The same is true for the manufacturing of shoes. Until now, these have been mass-produced in poor countries in inhumane conditions and transported around the globe in large container ships. The number of shoes produced is significantly higher than the number of shoes that are actually purchased in stores. This results in a large amount of waste, which then has to be dumped and ultimately burnt. Adidas and other manufacturers have already started to offer shoes made with 3D printers in special editions. And the American startup Feetz is dedicated to 3D-printed shoes with style that are designed in an environmentally friendly fashion. That’s their contribution to protecting the environment, since only these shoes are produced that are actually demanded. Not only is there no waste, you can also design the shoes yourself in all variations – the sky is the limit. 

3D-printing revolutionizes the mobility industry

Mobility industry also enormously benefits from the sheer endless possibilities of 3D printing. Especially beneficial is 3D-printing for lightweight construction, since conventional methods require mold inserts for molded parts to be made of aluminum or steel, for example. More complex shapes are difficult to manufacture in this manner, leading to high expenses and lead times. Thanks to 3D-printers, mold inserts can be printed off quick and easy. There is no need for meter high coils of steel or aluminum and neither huge punches nor special tools, so the production is more flexible and cheaper. But not only lightweight components can be printed; the principle can be applied to all vehicle parts. Kevin and Lukas Czinger from Los Angeles want to revolutionize car manufacturing by 3D printing. They have already printed a complete sports car: the Czinger 21C. Production of this car is limited to 80 units, and it sells for around two million dollars. Moreover, the California-based startup has already received $600 million from investors to completely revamp the car production chain, which seems to be highly successful, as they already produce frames and suspensions for eight car brands, including sports car manufacturer Aston Martin. 
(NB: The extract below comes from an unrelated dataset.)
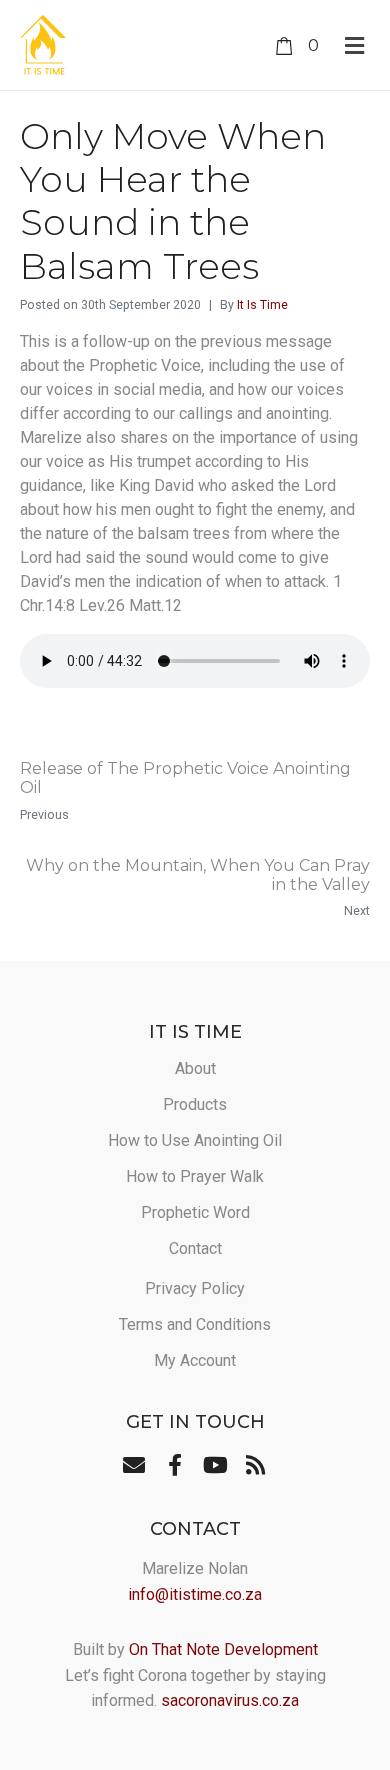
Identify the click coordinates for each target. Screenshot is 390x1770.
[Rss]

This type of production might be a blueprint for car production of the future, as vehicle parts can be printed regionally and assembled locally, with lighter and stronger components. The CO2 footprint would be lower, as transport would be virtually eliminated. In addition, complete automation of the printing process would make supply bottlenecks, like we have experienced a lot due to the Corona pandemic, a thing of the past, and strikes would also no longer affect production cycle. 

What applies to automobiles, of course, also applies to other forms of mobility. Students at ETH Zurich have developed an e-motorcycle in just one year, from concept to first test. Their goal is to address the challenges of climate change and put a sustainable two-wheeler on the road that is energy efficient and thus offers a long purely electric range. This is achieved using a new type of twin-hub motor. In conventional motorcycles, around 80 percent of the energy is lost, especially at the front wheel, which is why most e-motorcycles have rather short ranges. To solve the problem, the ETH Zurich team integrated an additional electric motor into the front wheel, which serves as a generator to recuperate all the kinetic energy. This process dramatically increases the vehicle's efficiency. Most of the bike's parts were 3D printed, because with a small budget and a tight schedule, conventional methods were dropped from the beginning. Parts of the fairing were printed, as well as structural components like the foot pegs. "With 3D printing you can build more complex structures, which gives you the possibility to combine several functions into one part," says Tobias Oesch, technical manager of the project. 

Based on the above examples, you can see very clearly what an enormous impact 3D printing already has on our lives and will have in the near future. Mobility, construction, and fashion are just a small selection of the areas, where this technology is becoming more and more significant. By eliminating supply chains and reducing waste materials and energy consumption, 3D printing technology is not just an innovation, but an opportunity to make our world a little bit better and more sustainable.